L’immagine aziendale interna (internal corporate image) è un mix comunicativo implicito ed esplicito che ogni organizzazione attiva al suo interno e nei confronti del mercato.
L’importanza di questo asset intangibile risiede nei tre seguenti fattori.

  1. Esprime il grado di fondatezza e di solidità dell’immagine esterna. Una convergenza tra l’immagine che hanno i collaboratori dell’azienda in cui operano e quella dei clienti sul mercato conferma che la comunicazione è stata efficace e che le attese del mercato e del personale nei confronti dell’impresa sono coerenti con ciò che essa può offrire.
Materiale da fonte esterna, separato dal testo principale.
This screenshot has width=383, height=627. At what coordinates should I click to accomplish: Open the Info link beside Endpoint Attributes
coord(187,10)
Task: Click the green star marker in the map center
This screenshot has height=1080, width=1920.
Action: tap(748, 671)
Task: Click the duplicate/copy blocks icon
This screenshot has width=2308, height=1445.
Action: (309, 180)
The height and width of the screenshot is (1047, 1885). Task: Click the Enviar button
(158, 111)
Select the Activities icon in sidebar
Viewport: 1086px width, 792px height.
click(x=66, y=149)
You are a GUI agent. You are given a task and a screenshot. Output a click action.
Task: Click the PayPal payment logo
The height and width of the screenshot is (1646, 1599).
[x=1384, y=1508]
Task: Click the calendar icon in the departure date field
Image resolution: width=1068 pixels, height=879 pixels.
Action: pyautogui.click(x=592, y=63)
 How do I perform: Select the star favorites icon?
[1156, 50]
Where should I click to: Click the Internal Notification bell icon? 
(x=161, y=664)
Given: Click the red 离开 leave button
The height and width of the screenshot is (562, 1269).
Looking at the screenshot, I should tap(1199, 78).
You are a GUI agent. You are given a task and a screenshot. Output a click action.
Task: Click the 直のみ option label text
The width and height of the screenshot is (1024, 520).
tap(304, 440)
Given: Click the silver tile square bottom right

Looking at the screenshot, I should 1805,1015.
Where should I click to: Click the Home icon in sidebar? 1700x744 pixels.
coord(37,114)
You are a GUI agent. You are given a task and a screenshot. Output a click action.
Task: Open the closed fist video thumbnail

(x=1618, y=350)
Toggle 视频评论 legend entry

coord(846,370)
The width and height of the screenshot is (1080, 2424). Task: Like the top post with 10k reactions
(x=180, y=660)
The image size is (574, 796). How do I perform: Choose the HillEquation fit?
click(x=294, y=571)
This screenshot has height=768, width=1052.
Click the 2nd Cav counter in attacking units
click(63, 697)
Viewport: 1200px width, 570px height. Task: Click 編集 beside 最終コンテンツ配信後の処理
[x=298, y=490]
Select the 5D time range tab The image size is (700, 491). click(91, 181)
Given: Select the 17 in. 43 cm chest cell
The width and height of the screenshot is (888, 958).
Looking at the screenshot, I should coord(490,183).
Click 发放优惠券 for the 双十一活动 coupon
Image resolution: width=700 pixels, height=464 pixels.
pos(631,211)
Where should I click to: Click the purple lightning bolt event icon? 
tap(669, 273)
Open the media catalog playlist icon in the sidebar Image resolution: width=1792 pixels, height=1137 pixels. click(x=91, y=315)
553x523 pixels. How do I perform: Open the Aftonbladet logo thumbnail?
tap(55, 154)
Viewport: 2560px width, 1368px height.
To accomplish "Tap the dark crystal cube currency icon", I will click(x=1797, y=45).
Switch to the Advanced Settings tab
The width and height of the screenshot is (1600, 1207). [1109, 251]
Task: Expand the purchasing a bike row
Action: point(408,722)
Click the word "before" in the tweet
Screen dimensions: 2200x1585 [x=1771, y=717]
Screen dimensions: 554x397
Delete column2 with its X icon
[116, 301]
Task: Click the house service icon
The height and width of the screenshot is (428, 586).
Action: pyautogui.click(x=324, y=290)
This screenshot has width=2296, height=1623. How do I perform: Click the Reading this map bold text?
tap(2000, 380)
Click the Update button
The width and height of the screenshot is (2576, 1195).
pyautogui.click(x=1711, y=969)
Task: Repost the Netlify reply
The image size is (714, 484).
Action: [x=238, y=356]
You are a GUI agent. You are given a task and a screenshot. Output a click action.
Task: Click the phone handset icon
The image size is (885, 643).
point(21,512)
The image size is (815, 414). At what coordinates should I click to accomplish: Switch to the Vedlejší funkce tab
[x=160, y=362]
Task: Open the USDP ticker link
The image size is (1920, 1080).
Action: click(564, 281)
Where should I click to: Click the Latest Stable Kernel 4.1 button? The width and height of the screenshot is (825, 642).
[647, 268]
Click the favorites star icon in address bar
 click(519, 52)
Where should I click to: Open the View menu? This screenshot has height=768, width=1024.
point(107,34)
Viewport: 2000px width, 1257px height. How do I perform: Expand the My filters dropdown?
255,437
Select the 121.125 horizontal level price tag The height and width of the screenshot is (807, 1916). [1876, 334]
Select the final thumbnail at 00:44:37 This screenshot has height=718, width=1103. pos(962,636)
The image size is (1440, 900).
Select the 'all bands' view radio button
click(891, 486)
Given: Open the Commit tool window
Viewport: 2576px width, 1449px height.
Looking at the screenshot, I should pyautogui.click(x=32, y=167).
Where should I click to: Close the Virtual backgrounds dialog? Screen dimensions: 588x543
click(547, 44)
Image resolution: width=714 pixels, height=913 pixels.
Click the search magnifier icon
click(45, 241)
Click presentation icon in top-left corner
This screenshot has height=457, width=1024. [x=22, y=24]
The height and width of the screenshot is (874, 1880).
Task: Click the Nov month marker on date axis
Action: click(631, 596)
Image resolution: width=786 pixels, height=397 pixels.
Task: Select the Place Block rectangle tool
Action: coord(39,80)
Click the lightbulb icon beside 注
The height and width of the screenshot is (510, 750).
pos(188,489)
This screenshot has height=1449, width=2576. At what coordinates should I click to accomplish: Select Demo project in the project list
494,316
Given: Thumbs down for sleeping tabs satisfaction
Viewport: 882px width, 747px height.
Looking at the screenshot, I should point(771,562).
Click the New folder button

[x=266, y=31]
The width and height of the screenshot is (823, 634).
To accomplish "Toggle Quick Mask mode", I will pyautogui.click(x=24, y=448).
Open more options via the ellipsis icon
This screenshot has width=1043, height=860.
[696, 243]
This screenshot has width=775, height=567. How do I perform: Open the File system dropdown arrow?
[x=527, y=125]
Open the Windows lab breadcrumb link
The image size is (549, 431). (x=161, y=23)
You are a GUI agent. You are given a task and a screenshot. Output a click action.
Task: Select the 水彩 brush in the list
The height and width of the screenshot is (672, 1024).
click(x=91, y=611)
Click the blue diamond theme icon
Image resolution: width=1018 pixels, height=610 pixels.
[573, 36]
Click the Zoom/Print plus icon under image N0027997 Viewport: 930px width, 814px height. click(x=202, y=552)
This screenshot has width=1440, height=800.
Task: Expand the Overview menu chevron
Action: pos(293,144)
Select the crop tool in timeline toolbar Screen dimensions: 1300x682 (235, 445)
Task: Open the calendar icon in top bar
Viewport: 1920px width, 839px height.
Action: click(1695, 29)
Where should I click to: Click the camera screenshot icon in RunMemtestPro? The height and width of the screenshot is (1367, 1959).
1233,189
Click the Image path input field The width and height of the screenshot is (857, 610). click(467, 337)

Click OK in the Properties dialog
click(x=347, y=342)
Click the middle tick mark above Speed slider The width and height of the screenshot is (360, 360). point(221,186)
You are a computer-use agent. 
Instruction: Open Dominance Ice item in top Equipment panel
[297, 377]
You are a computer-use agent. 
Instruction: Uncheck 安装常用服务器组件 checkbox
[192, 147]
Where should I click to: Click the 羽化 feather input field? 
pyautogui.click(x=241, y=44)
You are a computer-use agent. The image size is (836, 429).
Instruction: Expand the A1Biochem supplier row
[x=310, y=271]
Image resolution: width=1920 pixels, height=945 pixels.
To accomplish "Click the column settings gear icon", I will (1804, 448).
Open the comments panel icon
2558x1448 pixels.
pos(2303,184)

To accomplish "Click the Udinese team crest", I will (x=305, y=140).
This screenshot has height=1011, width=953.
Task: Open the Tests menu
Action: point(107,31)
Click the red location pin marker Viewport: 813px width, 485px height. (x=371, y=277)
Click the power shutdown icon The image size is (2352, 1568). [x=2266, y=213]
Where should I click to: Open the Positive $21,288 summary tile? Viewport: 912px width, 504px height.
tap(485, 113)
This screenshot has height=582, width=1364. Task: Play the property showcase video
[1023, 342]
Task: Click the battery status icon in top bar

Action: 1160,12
La mancanza di una sintonia tra le due percezioni è un segnale di debolezza e di fumosità dell’immagine esterna. Ciò significa che la corporate image si basa più sulla pubblicità che su una reale differenziazione dai concorrenti riconosciuta dagli stakeholder.
  2. Rappresenta una misura del grado di attrazione dei propri collaboratori, nel senso che l’immagine interna, unita con l’employee satisfaction index, segnala una misura della capacità dell’azienda di attrarre i suoi dipendenti. Una tale immagine è manifestazione di vitalità aziendale e di stabilità del capitale intellettuale.
  3. Evidenzia i principali giudizi critici da superare e le lacune da cancellare. Le aziende, per sedurre nuovi clienti, commissionano, oltre a indagini della propria immagine sul mercato, anche quelle di benchmarking con i principali concorrenti e i leader del settore. Il confronto con i risultati delle altre aziende evidenzia i punti deboli dell’azienda riconosciuti dal mercato e le eventuali carenze da colmare.

 


8. Conclusioni

Obiettivo di questo mio contributo (vedi anche “Il capitale intellettuale in azienda: misurazione e classificazione degli asset intangibili”, nella stessa rivista) è di dimostrare che parlare di capitale intellettuale non è un mero esercizio retorico, o una pratica per dare lavoro a uomini del personale e consulenti: si tratta invece di un argomento di rilevanza strategica e di contenuti trasversali, su cui grandi aziende internazionali hanno sempre di più focalizzato la loro attenzione negli ultimi anni. Conoscere i principali elementi di questo approccio metodologico e culturale risulta sicuramente importante per tutti coloro che vogliano lavorare al di fuori e al di là di schemi tradizionali spesso inadeguati e non più rispondenti alle esigenze e alle logiche dei mercati.